Stated exercise A - In the race traffic passage, how many minutes after the start does the course close?
Stated exercise B - Using the race traffic passage, explain why the number of runners passing a point each minute is squared before the minutes are summed.

Passage shown -
--------------------------------

The function below titled Get_Traffic_Score takes the Standard Distribution and Mean of our previously described distributions (unique to each distance and wave) and calculates the number of runners to pass a given point on the course each minute from when the race starts till the course closes (500 minutes; ~8 hours after the start). By squaring this value for each minute before summing them across the duration the course is open, we can more heavily weight crowded times on the course and compare different race conditions.

Though the number itself is fairly arbitrary, for a fixed number of participants, a higher value indicates a race that is “more crowded” at various times. Minimizing this value results in a more evenly distributed race.

Optimize for one split

Lets start by building our function and then optimizing the starting times for minimal runner traffic at the 10k mark.

Get.Traffic.Score <- function(Dist.List,Split.Mean.List,Split.SD.List){
#Formula to be used in Optimization Function
#Using Disitributions of times each wave will get to a given split (distnace on course), and the amount of time each wave waits at starting line, calculates density of runners through split at each minute of the race. 
#Traffic score is calcualted by summing the density of runners (calc by Dnorm) SQUARED through split at each minute. 
  
  #Inputs:
    #Dist.List: List (24) of times for each Wave to start race. 
    #Split.Mean.List: List(4) of Means to describe distributoin of runners from each wave through a given split (race distance)
    #Split.SD.List: List (4) of SDs to describe distribution of runners from each wave through  a given split. 

Split.Mean.W <- c(Split.Mean.List[1],Split.Mean.List[1],Split.Mean.List[1],Split.Mean.List[1],Split.Mean.List[1],Split.Mean.List[1],Split.Mean.List[2],Split.Mean.List[2],Split.Mean.List[2],Split.Mean.List[2],Split.Mean.List[2],Split.Mean.List[2],Split.Mean.List[3],Split.Mean.List[3],Split.Mean.List[3],Split.Mean.List[3],Split.Mean.List[3],Split.Mean.List[3],Split.Mean.List[4],Split.Mean.List[4],Split.Mean.List[4],Split.Mean.List[4],Split.Mean.List[4],Split.Mean.List[4])

--------------------------------

(Items from a dataset)
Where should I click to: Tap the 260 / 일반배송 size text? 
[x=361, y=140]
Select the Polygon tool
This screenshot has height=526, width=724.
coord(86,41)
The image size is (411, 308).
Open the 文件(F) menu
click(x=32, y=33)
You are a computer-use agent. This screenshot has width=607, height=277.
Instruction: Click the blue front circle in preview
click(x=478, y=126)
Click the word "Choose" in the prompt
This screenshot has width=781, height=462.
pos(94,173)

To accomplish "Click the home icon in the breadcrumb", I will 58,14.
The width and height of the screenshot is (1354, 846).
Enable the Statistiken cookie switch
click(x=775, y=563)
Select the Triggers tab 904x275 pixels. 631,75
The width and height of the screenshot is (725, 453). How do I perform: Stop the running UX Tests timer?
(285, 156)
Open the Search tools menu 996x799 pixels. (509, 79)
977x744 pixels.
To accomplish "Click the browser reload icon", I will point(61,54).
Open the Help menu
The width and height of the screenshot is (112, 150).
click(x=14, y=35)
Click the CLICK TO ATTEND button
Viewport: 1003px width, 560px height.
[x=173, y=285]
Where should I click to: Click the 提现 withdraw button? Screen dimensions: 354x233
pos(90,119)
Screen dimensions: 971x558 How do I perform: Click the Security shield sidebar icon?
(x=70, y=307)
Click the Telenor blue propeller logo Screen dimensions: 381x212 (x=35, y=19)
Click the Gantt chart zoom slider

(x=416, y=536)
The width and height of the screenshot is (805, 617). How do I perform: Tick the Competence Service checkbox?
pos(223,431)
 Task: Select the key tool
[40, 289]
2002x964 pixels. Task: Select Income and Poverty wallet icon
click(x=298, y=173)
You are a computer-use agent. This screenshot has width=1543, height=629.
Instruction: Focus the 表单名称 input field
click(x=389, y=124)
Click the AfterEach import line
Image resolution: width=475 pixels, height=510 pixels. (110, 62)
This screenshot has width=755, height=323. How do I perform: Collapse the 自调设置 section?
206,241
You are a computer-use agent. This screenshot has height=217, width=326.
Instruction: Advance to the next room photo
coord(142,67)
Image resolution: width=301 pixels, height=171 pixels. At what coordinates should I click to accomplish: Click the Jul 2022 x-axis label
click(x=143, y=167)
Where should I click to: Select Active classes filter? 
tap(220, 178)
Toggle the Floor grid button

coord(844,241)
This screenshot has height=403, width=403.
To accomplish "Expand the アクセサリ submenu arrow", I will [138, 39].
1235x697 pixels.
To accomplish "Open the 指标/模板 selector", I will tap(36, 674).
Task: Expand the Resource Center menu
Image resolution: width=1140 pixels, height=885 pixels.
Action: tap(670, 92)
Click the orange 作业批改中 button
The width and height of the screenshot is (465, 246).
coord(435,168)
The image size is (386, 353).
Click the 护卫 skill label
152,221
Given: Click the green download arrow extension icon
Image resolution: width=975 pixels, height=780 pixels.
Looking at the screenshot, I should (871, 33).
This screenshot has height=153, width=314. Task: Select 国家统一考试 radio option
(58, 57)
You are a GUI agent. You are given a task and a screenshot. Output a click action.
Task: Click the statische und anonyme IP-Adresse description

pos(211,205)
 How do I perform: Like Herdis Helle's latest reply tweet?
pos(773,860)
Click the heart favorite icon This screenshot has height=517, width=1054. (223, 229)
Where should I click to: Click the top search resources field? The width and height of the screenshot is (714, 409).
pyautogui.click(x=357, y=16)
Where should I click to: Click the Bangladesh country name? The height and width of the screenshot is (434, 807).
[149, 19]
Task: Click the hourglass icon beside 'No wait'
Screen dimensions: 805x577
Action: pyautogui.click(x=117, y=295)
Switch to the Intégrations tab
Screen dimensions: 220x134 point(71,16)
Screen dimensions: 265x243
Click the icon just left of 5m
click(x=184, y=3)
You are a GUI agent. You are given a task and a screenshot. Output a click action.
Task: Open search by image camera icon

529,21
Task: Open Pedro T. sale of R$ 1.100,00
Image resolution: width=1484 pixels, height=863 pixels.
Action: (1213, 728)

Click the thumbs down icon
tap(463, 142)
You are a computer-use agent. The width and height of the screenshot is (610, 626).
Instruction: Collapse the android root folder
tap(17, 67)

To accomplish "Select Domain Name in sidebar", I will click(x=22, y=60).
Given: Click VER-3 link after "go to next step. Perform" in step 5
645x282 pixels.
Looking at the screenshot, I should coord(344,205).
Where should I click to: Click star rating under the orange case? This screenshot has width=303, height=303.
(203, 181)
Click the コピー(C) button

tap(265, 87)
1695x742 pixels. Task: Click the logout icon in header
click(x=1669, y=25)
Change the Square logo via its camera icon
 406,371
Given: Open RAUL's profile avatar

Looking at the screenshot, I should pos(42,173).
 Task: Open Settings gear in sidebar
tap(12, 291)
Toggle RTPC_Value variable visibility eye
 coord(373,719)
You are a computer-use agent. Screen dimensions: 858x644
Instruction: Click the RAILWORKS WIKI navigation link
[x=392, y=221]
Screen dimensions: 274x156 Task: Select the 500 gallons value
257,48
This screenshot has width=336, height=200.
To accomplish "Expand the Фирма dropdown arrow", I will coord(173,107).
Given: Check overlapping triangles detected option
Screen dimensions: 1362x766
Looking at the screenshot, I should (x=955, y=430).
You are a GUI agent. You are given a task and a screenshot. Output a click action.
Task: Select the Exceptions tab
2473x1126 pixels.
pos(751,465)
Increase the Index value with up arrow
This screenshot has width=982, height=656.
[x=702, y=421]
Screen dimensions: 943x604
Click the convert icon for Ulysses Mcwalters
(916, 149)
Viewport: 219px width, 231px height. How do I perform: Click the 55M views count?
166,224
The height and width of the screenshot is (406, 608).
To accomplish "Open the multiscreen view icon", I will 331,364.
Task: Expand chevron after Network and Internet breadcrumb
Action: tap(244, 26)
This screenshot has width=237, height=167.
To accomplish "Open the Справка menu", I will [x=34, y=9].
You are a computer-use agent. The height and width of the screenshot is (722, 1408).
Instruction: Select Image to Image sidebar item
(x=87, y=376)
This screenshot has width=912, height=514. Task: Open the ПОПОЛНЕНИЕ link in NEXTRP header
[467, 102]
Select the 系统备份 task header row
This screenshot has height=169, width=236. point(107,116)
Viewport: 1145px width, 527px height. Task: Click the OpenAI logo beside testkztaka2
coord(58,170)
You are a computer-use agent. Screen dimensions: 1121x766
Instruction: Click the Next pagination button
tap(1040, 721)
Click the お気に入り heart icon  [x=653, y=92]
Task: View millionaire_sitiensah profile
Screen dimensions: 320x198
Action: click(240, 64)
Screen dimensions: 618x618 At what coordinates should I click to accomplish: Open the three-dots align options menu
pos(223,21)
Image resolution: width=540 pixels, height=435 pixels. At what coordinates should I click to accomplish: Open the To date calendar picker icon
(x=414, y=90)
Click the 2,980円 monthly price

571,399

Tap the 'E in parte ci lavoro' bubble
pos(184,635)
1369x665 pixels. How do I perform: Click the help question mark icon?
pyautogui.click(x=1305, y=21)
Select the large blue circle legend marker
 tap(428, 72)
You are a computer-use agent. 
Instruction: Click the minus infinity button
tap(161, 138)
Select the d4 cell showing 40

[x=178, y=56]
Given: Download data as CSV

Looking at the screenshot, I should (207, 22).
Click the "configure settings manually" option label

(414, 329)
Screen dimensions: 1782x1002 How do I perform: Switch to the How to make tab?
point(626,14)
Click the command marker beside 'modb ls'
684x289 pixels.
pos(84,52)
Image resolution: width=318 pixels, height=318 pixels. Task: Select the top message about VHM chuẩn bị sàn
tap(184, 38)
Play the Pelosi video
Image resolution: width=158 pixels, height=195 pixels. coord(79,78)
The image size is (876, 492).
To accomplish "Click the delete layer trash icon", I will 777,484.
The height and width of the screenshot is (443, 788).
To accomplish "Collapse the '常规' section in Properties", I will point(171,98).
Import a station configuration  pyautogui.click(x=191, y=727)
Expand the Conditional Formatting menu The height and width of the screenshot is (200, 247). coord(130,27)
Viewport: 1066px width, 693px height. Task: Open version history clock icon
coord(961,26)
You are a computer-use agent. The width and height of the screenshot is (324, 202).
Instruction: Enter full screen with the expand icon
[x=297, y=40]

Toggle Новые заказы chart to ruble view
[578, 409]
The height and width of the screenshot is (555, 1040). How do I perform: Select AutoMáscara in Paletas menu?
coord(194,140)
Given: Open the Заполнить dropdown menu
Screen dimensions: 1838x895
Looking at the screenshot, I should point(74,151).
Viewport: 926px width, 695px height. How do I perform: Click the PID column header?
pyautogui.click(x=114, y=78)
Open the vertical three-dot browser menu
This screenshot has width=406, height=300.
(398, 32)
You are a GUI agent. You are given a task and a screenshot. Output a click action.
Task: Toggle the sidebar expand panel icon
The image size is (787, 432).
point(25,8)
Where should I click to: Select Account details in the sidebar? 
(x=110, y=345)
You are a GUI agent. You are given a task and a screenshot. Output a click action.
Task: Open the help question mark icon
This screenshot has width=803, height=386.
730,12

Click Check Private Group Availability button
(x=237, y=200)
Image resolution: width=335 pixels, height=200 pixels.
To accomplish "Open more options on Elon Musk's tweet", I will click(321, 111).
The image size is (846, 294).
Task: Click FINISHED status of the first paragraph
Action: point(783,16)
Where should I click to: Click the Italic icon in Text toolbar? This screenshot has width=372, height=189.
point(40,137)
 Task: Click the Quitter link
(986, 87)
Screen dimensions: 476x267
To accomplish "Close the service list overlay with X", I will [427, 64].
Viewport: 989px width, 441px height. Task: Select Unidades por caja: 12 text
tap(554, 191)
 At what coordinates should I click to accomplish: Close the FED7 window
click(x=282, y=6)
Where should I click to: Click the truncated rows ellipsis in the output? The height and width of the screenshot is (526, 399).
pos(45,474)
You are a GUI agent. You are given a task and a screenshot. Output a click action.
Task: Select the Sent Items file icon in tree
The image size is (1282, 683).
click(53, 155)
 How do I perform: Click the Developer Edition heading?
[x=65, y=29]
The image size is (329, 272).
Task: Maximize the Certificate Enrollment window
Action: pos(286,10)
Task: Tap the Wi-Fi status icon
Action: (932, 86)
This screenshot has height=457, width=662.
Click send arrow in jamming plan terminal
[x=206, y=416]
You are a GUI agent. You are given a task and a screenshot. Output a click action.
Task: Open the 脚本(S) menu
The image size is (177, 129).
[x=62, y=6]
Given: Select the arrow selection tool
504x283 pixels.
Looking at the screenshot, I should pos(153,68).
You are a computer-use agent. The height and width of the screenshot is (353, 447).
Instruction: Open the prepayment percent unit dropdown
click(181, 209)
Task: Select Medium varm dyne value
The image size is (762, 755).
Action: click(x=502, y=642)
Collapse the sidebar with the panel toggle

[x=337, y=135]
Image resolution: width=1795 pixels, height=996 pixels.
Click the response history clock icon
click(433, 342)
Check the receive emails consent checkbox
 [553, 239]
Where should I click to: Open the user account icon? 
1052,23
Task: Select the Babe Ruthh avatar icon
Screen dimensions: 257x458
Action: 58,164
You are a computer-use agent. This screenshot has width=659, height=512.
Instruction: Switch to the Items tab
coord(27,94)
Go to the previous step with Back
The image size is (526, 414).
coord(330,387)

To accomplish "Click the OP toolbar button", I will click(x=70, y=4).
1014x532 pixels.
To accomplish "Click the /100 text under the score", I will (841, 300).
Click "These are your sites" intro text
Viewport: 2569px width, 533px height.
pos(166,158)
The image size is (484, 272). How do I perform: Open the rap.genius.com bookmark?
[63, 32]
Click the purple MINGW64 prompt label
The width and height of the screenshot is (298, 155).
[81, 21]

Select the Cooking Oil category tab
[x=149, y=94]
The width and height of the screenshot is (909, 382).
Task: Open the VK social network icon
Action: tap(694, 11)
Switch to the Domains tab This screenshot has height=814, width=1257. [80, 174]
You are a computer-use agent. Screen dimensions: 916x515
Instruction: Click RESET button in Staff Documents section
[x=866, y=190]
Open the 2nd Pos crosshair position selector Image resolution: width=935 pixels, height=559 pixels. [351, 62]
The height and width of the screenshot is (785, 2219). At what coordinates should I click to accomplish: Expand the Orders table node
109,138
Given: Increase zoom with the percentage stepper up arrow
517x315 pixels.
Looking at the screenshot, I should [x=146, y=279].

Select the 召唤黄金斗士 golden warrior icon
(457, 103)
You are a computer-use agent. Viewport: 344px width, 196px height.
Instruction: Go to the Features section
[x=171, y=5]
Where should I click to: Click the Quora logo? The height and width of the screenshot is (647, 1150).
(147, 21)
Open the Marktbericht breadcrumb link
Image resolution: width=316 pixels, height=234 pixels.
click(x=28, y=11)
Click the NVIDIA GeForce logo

--------------------------------

Full output A - The course closes 500 minutes after the start, about 8 hours.

Full output B - Squaring each minute's value gives crowded times on the course more weight and makes it possible to compare different race conditions. For a fixed number of participants, a higher total means a more crowded race, so minimizing it produces a more evenly distributed race.